From: tytso@mit.edu
Subject: Re: [Jfs-discussion] benchmark results
Date: Sun, 27 Dec 2009 17:33:07 -0500
Message-ID: <20091227223307.GA4429@thunk.org>
References: <19251.26403.762180.228181@tree.ty.sabi.co.uk>
 <20091224212756.GM21594@thunk.org>
 <alpine.DEB.2.01.0912241739160.3483@bogon.housecafe.de>
 <20091225161453.GD32757@thunk.org>
 <20091225162238.GB19303@bitmover.com>
 <alpine.DEB.2.01.0912251042540.3483@bogon.housecafe.de>
 <4B36333B.3030600@hp.com>
 <4B365EBE.5050804@nerdbynature.de>
 <4B37BA76.7050403@hp.com>
 <alpine.DEB.2.01.0912271346240.3483@bogon.housecafe.de>
Mime-Version: 1.0
Content-Type: text/plain; charset=us-ascii
Cc: jim owens <jowens@hp.com>, Larry McVoy <lm@bitmover.com>,
	jfs-discussion@lists.sourceforge.net, linux-nilfs@vger.kernel.org,
	xfs@oss.sgi.com, reiserfs-devel@vger.kernel.org,
	Peter Grandi <pg_jf2@jf2.for.sabi.co.UK>,
	ext-users <ext3-users@redhat.com>, linux-ext4@vger.kernel.org,
	linux-btrfs@vger.kernel.org
To: Christian Kujau <lists@nerdbynature.de>
Content-Disposition: inline
In-Reply-To: <alpine.DEB.2.01.0912271346240.3483@bogon.housecafe.de>
Sender: linux-ext4-owner@vger.kernel.org

On Sun, Dec 27, 2009 at 01:55:26PM -0800, Christian Kujau wrote:
> On Sun, 27 Dec 2009 at 14:50, jim owens wrote:
> > And I don't even care about comparing 2 filesystems, I only care about
> > timing 2 versions of code in the single filesystem I am working on,
> > and forgetting about hardware cache effects has screwed me there.  
> 
> Not me, I'm comparing filesystems - and when the HBA or whatever plays 
> tricks and "sync" doesn't flush all the data, it'll do so for every tested 
> filesystem. Of course, filesystem could handle "sync" differently, and 
> they probably do, hence the different times they take to complete. That's 
> what my tests are about: timing comparision (does that still fall under 
> the "benchmark" category?), not functional comparision. That's left as a 
> task for the reader of these results: "hm, filesystem xy is so much faster 
> when doing foo, why is that? And am I willing to sacrifice e.g. proper 
> syncs to gain more speed?"

Yes, but given many of the file systems have almost *exactly* the same
bandwidth measurement for the "cp" test, and said bandwidth
measurement is 5 times the disk bandwidith as measured by hdparm, it
makes me suspect that you are doing this:

/bin/time /bin/cp -r /source/tree /filesystem-under-test
sync
/bin/time /bin/rm -rf /filesystem-under-test/tree
sync

etc.

It is *a* measurement, but the question is whether it's a useful
comparison.  Consider two different file systems.  One file system
which does a very good job making sure that file writes are done
contiguously to disk, minimizing seek overhead --- and another file
system which is really crappy at disk allocation, and writes the files
to random locations all over the disk.  If you are only measuring the
"cp", then the fact that filesystem 'A' has a very good layout, and is
able to write things to disk very efficiently, and filesystem 'B' has
files written in a really horrible way, won't be measured by your
test.  This is especially true if, for example, you have 8GB of memory
and you are copying 4GB worth of data.

You might notice it if you include the "sync" in the timing, i.e.:

/bin/time /bin/sh -c "/bin/cp -r /source/tree /filesystem-under-test;/bin/sync"

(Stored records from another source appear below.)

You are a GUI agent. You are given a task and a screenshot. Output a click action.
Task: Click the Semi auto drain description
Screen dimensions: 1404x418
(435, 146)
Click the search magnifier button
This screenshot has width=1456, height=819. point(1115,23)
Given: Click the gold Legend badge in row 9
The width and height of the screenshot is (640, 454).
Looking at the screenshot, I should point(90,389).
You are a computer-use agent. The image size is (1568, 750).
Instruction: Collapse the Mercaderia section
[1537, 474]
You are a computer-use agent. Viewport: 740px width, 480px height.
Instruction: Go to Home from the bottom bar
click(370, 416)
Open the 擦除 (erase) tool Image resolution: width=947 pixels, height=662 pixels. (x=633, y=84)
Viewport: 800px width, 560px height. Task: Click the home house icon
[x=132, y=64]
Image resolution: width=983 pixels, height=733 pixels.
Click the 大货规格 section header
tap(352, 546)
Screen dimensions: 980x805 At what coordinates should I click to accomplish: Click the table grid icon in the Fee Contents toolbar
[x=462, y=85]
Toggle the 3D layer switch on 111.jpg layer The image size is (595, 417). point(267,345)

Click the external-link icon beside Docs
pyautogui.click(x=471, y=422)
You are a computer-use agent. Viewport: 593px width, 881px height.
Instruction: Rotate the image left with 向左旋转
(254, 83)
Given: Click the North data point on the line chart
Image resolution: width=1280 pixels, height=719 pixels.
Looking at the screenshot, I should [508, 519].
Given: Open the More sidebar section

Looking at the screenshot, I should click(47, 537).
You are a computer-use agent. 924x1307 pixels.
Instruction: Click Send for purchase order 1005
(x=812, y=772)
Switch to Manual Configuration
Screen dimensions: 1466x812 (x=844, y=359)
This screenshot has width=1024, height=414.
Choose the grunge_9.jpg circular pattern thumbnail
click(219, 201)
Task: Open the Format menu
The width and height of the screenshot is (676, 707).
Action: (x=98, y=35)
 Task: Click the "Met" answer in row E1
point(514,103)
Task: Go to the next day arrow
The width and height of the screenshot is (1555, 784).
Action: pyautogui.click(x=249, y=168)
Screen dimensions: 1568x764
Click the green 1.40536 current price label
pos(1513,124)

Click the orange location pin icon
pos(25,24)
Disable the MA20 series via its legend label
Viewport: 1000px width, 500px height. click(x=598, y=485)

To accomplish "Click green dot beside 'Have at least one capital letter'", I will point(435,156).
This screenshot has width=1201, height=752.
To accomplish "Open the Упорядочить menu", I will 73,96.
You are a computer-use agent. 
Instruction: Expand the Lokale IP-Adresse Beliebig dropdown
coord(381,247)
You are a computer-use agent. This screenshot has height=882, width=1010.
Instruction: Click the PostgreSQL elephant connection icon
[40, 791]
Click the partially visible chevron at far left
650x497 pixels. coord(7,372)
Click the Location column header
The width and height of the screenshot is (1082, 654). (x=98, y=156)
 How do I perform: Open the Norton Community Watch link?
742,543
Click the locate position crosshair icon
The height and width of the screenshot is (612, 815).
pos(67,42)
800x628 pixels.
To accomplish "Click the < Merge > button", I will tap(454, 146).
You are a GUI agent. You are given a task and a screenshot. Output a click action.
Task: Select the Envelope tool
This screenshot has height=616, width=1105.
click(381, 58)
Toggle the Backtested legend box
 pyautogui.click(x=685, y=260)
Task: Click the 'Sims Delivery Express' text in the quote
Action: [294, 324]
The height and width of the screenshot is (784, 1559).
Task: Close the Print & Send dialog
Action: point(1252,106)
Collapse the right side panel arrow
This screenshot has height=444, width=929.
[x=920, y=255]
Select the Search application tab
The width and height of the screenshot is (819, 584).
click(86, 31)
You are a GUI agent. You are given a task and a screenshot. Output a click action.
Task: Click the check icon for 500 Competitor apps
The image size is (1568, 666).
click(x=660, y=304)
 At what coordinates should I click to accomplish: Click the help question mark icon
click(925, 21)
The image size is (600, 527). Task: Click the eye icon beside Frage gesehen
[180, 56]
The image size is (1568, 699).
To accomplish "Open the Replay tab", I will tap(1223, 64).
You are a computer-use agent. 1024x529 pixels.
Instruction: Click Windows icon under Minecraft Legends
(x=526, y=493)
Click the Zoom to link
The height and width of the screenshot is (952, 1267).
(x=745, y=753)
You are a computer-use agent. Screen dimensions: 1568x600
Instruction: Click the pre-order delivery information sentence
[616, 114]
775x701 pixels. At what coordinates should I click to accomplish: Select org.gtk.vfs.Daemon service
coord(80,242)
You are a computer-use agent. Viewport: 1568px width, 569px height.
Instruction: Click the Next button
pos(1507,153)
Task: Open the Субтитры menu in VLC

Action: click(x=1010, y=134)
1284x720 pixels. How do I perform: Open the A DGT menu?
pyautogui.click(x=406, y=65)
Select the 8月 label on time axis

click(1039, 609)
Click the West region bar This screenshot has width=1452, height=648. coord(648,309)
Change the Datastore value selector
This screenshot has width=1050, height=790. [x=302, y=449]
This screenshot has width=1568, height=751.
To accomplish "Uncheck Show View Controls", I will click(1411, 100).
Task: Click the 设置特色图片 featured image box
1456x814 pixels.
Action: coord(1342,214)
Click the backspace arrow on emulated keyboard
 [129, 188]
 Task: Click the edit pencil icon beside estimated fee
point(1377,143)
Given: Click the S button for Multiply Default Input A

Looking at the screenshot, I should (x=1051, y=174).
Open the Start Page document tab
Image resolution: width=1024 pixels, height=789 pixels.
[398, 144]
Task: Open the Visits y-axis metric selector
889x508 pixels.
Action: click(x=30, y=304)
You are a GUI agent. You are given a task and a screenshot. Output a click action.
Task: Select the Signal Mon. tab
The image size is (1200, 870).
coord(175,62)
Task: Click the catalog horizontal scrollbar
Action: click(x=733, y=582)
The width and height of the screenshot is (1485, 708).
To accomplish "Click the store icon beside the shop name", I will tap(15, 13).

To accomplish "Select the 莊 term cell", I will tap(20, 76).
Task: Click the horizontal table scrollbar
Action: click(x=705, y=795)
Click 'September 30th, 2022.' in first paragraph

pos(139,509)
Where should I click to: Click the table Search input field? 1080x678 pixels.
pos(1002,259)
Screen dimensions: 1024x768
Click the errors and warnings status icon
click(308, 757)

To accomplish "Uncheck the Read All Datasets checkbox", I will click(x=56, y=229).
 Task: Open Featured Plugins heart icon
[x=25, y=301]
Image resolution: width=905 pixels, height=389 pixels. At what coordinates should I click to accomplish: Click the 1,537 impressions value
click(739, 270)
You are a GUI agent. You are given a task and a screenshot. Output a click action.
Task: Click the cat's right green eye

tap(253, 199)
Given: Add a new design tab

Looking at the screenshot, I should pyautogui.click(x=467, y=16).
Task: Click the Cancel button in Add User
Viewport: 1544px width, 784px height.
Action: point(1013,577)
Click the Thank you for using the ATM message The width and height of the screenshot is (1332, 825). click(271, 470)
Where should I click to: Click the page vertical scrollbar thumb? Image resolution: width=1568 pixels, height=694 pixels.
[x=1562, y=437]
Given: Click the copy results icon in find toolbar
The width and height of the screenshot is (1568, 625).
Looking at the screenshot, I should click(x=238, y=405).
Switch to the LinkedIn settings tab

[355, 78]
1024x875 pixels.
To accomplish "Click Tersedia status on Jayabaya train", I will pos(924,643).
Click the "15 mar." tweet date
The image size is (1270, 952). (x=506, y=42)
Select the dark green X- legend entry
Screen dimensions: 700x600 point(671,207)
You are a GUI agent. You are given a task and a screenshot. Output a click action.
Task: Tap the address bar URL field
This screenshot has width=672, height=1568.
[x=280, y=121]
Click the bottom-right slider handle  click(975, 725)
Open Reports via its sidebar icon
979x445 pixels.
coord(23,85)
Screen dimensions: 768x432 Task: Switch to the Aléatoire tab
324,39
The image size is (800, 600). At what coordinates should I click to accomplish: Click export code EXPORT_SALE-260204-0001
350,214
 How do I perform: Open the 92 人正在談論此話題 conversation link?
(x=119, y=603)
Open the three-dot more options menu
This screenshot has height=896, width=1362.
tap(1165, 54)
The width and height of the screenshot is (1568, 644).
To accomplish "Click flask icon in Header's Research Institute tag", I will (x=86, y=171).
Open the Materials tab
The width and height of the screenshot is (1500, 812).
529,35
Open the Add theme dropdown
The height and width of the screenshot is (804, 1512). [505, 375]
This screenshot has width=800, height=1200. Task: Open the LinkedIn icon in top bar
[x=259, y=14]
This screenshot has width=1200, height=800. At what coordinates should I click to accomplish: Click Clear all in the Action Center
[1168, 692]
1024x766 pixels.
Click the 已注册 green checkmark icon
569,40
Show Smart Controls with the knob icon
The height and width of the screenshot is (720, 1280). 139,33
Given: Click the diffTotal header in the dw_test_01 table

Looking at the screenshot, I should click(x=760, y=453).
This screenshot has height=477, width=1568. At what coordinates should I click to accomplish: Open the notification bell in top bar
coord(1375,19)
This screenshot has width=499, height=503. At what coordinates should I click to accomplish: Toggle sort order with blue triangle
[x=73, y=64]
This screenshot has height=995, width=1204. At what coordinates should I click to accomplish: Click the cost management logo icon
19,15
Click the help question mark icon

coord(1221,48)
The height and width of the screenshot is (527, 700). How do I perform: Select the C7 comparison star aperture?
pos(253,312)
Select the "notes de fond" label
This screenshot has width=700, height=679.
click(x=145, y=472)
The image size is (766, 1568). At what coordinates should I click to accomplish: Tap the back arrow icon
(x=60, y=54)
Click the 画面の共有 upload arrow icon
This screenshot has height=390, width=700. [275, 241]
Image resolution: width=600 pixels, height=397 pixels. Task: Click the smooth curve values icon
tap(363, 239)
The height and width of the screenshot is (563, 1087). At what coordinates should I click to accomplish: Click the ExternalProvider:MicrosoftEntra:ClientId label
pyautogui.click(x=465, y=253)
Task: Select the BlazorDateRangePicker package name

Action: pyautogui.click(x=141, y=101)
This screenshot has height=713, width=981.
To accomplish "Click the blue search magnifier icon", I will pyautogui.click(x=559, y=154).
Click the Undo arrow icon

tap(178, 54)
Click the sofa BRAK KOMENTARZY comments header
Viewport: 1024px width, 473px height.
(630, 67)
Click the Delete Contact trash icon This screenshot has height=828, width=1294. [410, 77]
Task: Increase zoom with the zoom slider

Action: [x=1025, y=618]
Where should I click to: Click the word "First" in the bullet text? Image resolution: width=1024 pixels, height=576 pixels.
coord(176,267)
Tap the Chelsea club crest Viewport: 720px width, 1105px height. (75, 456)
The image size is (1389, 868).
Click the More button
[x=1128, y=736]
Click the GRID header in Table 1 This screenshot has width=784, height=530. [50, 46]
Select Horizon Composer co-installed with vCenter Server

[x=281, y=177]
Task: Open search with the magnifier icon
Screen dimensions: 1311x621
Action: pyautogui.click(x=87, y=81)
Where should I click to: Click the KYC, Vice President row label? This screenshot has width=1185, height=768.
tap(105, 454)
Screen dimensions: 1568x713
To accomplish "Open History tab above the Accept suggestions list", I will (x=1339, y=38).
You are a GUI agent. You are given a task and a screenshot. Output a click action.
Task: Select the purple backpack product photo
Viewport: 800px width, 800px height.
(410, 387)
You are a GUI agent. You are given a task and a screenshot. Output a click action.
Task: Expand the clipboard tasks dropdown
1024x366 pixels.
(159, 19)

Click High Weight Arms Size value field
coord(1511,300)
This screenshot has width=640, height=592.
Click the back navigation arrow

> Again, I don't argue with "hardware caches will have effects", but that's 
> not the point of these tests. Of course hardware is different, but 
> filesystems are too and I'm testing filesystems (on the same hardware).

The question is whether your tests are doing the best job of measuring
how good the filesystem really is.  If your workload is one where you
will only be copying file sets much smaller than your memory, and you
don't care about when the data actually hits the disk, only when
"/bin/cp" returns, then sure, do whatever you want.  But if you want
the tests to have meaning if, for example, you have 2GB of memory and
you are copying 8GB of data, or if later on will be continuously
streaming data to the disk, and sooner or later the need to write data
to the disk will start slowing down your real-life workload, then not
including the time to do the sync in the time to copy your file set
may cause you to assume that filesystems 'A' and 'B' are identical in
performance, and then your filesystem comparison will end up
misleading you.

The bottom line is that it's very hard to do good comparisons that are
useful in the general case.

Best regards,

						- Ted